DOCUMENT EXTRACT:

━━━━━━

CWE-758 Class Incomplete

Reliance on Undefined, Unspecified, or Implementation-Defined Behavior

This weakness occurs when software depends on specific behaviors of an API, data structure, or system component that are not formally guaranteed by its specification. The code assumes these…

Definition

What is CWE-758?

This weakness occurs when software depends on specific behaviors of an API, data structure, or system component that are not formally guaranteed by its specification. The code assumes these behaviors will always work a certain way, but they might change or fail under different conditions.
Relying on undefined or platform-specific behavior creates fragile code that can break unexpectedly. For example, a function might return results in a particular order on your development machine, but a different compiler or operating system version could alter that order, causing logic errors or crashes. This often surfaces during porting to a new environment or during complex interactions between components. To avoid this, developers should strictly use documented, standardized behaviors and avoid assumptions about internal implementation details that aren't part of the official contract.

━━━━━━

(Data records)
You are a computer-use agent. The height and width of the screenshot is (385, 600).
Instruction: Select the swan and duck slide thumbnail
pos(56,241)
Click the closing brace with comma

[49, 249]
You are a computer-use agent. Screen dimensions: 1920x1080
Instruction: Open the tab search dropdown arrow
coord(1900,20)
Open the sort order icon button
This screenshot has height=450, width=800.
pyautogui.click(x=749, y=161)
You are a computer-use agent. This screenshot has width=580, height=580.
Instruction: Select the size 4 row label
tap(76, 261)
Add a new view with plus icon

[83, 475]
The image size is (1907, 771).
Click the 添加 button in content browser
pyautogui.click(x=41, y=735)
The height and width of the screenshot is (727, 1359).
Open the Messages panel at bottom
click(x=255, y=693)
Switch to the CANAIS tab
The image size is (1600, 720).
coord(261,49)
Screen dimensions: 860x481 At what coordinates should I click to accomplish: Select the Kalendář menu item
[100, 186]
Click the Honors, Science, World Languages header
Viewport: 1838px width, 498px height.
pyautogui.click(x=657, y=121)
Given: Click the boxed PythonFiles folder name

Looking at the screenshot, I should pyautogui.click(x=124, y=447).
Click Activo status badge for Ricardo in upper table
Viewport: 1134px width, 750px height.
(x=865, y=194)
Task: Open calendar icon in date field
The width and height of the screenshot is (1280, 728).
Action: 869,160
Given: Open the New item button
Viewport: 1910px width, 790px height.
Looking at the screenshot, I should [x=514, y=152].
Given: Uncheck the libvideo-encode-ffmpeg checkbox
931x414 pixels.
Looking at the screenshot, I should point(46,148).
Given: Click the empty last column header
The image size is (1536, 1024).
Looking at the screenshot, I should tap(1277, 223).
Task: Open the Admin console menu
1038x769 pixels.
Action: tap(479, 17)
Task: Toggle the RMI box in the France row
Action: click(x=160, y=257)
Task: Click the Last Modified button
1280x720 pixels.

━━━━━━

Please continue the CWE-758 description from where it stops.

Real-world impact

Real-world CVEs caused by CWE-758

  • Change in C compiler behavior causes resultant buffer overflows in programs that depend on behaviors that were undefined in the C standard.

How attackers exploit it

Step-by-step attacker path

  1. 1

    This code assumes a particular function will always be found at a particular address. It assigns a pointer to that address and calls the function.

  2. 2

    The same function may not always be found at the same memory address. This could lead to a crash, or an attacker may alter the memory at the expected address, leading to arbitrary code execution.

  3. 3

    The following function returns a stack address.

Vulnerable code example

Vulnerable C

This code assumes a particular function will always be found at a particular address. It assigns a pointer to that address and calls the function.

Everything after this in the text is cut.